I suggest designating a time each day that you would ideally like to work out. Then put it on your schedule. That way, you don’t have to make any decisions about when you’ll fit it in during your day, as it will already be scheduled. Another way to stay motivated, is to enlist a family member to commit to working out with you. If that’s not possible, contact a friend, and ask them to help hold you accountable. You can tell them when you’re planning on exercising (days/times), and ask them to check in with you either each day or each week (depending on what you need). You can also offer to do the same for them.

Explore (virtual) personal training 

Lastly, some people just really need to be told what to do in the moment. Consider working with a personal trainer via Zoom. Many trainers have taken their businesses online, doing remote sessions, myself included. We want to make sure our clients and others can stay fit and keep moving, for both physical and mental health. I know that at this time, finances are an issue for many people. Therefore, I have developed different training options that can meet anyone’s budget.

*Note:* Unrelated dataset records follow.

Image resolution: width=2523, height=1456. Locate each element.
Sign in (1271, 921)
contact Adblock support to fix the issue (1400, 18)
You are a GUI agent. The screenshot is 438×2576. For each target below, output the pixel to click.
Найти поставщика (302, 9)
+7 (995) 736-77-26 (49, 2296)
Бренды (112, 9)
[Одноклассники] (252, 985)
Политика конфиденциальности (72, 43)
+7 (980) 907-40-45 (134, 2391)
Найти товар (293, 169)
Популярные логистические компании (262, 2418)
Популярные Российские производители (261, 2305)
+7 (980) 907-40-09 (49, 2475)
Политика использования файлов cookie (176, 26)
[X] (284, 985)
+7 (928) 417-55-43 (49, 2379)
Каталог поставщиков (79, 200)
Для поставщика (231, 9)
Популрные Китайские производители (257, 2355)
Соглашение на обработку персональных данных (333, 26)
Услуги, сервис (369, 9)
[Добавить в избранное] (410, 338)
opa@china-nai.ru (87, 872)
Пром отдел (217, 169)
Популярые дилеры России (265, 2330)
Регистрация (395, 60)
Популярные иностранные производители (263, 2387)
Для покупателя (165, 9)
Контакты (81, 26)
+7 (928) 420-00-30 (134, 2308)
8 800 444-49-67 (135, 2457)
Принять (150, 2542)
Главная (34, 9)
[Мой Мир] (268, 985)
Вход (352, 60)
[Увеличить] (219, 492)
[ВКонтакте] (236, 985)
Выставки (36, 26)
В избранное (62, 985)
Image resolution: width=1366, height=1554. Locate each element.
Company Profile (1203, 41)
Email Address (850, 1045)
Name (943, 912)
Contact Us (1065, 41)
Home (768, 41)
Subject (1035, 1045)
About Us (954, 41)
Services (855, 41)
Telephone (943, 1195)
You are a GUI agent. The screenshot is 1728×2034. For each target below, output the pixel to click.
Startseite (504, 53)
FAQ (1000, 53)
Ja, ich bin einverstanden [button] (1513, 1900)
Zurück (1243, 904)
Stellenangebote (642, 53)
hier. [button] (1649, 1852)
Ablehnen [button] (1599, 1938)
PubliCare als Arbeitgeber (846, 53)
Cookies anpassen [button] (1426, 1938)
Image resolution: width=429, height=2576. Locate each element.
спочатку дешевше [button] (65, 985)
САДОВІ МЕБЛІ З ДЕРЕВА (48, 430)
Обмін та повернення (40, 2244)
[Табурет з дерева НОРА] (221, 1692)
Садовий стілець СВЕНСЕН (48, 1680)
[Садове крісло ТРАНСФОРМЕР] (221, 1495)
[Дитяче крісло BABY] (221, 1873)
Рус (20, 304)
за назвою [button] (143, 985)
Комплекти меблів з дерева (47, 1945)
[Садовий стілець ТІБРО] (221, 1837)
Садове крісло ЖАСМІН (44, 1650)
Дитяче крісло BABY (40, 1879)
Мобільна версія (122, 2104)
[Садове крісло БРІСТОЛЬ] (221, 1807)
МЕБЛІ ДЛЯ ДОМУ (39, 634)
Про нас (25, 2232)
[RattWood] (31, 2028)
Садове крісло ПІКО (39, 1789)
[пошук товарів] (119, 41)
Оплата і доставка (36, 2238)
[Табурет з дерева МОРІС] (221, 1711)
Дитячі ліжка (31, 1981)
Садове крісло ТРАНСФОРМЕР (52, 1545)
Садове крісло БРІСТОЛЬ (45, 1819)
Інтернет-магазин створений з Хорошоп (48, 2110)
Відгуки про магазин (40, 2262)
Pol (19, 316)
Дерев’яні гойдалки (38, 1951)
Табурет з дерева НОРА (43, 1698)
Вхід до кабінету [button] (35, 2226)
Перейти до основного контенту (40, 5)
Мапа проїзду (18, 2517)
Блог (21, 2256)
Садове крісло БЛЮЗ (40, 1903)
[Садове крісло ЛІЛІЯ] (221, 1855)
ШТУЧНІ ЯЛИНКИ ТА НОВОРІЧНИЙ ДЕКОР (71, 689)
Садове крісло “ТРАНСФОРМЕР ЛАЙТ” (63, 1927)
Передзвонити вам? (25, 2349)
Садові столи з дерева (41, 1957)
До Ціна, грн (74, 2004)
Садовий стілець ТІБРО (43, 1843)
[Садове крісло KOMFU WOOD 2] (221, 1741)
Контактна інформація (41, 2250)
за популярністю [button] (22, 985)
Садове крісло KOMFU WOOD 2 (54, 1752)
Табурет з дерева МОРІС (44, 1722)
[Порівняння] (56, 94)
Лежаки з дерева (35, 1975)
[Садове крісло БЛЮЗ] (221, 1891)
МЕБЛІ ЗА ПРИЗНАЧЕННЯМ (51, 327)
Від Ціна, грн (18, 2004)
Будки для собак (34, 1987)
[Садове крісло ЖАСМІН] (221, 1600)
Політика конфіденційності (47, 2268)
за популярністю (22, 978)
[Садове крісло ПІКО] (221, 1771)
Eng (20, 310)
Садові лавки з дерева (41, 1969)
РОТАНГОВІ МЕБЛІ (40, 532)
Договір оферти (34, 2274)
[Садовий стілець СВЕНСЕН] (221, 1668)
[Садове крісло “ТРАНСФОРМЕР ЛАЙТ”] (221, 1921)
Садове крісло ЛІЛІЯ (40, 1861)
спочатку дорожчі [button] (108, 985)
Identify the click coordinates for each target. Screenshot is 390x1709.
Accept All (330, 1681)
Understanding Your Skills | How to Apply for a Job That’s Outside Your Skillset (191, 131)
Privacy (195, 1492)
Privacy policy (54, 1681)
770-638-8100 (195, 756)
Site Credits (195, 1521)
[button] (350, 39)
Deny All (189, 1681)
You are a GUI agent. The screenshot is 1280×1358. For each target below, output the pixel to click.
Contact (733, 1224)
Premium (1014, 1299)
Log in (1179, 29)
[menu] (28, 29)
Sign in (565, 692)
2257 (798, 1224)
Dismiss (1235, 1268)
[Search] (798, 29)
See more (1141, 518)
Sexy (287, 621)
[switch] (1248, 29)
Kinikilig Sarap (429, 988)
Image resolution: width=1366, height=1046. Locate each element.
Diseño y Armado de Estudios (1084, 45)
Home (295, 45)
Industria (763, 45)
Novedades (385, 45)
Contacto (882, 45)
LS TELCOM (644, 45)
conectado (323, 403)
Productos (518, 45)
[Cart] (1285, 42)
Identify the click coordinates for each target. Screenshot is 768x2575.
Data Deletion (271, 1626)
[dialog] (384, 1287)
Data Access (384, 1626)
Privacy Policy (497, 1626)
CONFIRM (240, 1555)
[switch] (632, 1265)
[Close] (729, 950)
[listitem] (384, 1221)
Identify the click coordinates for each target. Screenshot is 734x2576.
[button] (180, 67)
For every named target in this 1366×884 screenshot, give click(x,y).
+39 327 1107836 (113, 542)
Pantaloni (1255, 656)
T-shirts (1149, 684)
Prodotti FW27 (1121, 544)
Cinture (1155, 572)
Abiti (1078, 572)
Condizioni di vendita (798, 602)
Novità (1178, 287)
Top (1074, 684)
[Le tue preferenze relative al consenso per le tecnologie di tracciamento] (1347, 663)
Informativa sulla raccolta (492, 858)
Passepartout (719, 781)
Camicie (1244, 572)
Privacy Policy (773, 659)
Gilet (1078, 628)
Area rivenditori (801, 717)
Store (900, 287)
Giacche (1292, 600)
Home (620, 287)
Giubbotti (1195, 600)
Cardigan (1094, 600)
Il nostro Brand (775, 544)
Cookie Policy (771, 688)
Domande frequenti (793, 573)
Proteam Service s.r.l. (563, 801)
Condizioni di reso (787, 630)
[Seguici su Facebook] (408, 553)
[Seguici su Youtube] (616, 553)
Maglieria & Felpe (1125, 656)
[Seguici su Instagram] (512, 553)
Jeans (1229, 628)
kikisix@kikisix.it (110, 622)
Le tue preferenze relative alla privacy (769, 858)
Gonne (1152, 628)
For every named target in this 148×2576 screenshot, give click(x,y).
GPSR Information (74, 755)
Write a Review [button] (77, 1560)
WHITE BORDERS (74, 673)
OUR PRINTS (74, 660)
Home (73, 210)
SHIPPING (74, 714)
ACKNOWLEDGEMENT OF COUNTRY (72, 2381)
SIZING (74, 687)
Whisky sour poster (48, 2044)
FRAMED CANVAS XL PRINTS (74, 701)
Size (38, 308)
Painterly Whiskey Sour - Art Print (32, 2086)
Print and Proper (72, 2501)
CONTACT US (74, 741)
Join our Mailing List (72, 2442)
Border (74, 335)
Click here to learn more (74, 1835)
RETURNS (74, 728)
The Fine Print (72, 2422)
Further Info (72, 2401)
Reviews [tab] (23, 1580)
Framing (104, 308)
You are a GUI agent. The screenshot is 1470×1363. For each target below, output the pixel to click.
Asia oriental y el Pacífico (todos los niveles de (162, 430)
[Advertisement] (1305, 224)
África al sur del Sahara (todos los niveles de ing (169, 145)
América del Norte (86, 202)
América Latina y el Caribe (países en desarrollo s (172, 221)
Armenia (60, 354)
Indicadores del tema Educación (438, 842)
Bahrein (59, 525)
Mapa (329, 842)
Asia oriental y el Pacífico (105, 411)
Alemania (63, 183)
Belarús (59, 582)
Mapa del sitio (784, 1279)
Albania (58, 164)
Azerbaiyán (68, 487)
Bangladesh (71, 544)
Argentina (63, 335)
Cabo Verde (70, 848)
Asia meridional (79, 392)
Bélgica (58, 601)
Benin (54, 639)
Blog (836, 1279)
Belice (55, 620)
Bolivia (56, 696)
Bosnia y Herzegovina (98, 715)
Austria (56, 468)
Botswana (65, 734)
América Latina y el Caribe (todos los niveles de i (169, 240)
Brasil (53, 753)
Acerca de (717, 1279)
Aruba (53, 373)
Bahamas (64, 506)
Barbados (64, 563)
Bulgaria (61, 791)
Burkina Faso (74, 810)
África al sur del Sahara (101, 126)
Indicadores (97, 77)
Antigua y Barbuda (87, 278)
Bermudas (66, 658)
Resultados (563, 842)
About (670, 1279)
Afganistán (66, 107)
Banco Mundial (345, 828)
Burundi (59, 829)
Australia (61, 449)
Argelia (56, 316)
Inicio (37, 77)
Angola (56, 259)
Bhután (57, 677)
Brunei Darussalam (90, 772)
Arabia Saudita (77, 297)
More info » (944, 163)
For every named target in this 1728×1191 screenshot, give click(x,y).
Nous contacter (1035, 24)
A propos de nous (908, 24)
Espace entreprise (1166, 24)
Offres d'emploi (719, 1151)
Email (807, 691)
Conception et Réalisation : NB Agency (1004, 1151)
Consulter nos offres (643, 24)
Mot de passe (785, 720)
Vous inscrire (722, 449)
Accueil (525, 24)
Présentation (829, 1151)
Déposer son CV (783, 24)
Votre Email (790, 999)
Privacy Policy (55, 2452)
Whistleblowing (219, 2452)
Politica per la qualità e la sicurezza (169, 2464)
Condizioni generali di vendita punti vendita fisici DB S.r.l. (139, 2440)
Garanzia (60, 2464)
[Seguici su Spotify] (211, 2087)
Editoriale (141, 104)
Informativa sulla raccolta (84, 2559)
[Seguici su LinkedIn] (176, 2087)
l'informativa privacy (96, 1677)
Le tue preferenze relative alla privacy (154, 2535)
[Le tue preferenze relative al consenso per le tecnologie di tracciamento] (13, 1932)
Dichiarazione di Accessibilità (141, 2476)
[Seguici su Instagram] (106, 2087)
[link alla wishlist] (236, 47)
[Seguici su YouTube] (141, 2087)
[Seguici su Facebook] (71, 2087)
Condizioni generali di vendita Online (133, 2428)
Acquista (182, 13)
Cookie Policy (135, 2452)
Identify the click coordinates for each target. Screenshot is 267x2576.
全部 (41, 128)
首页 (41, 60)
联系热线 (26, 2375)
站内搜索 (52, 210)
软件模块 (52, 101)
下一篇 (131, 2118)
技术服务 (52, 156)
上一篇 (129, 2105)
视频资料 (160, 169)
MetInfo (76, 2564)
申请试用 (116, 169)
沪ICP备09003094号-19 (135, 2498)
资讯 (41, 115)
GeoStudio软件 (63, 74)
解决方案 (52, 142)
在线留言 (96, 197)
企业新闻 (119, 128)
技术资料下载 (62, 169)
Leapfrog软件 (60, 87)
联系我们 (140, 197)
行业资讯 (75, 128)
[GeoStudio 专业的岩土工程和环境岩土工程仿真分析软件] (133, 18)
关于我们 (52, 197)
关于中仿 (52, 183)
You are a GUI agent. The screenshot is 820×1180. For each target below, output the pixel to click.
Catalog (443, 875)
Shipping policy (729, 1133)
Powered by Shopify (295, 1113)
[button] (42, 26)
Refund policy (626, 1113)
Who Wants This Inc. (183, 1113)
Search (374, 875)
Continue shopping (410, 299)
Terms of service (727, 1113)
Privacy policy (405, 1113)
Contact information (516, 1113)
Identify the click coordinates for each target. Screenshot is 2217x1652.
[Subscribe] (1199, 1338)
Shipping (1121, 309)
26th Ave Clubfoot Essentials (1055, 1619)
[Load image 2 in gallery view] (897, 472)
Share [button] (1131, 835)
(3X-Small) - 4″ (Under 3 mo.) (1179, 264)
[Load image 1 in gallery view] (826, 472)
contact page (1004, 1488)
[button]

My attitude is that we can always find a way to make it work.

SE: What does Kathryn Grooms the therapist suggest to stay mentally healthy?

The most important part of taking care of your mental and emotional health is to practice self-awareness and self-compassion. Try to take a moment each day to check in with yourself and notice what your feeling. Often taking several long breaths (intake count of 4 and exhale count of 4) or sitting quietly, can support that check in.

If what you find is feelings of sadness, anxiety, anger, helplessness, loneliness, try to remind yourself these are normal feelings in this environment. Then let yourself be curious about what do these feelings need? What are they trying to tell me? Maybe they need a scream, a cry, a phone call with a friend, an online dance party.

Try to give yourself permission to give yourself what you need. These feelings are messengers, not facts that define who we are. And if you can’t figure out what you’re feeling or what you need, try to give yourself permission to reach out to a therapist. Our practice, like many others, at Kathryn Grooms & Associates Psychotherapy is offering remote sessions. And if you’re a frontline worker in need of support there is a network of trauma specialists, which we are a part of, offering free sessions. More information can be found at www.NYCTRN.org.

And a few extra tips that support our mental health are: try to get adequate sleep; stay connected to a few trusted friends; don’t pressure yourself to do every Zoom house party or every new exercise class; take social media and any media breaks – ask yourself is this helping me feel better? if yes carry on and when not give yourself permission to do something else; let yourself cry; let yourself laugh, move your body, get outside when you can and practice gratitude. Most of all remind yourself you are doing the best you can and you are not alone.

SE: How are you staying fit?

RIMA: I exercise diligently 6 mornings/week. After waking in the morning, it’s the first thing I do, which grounds me for the rest of the day. I start with a run, then do a series of bodyweight exercises. On two of those days, I do a couple of kettlebell exercises as well, and sometimes skip rope. I always finish with a good stretch. From time-to-time I change up some of my exercises and routines to keep things interesting and challenging. I take Sundays off from structured exercise, as my body needs a little bit of a break to recover. But I am usually passively active on Sundays — going for walks, kicking the soccer ball around with my daughter, etc.

…And mentally okay?

KATHRYN: I do all that I said above. I do try to walk my talk. In addition, I am playing with the dog, remembering to laugh, maintaining a consistent exercise routine, getting outside at least once a day even if it’s raining. I get plenty of sleep and, of course, lots of hugs with my daughter!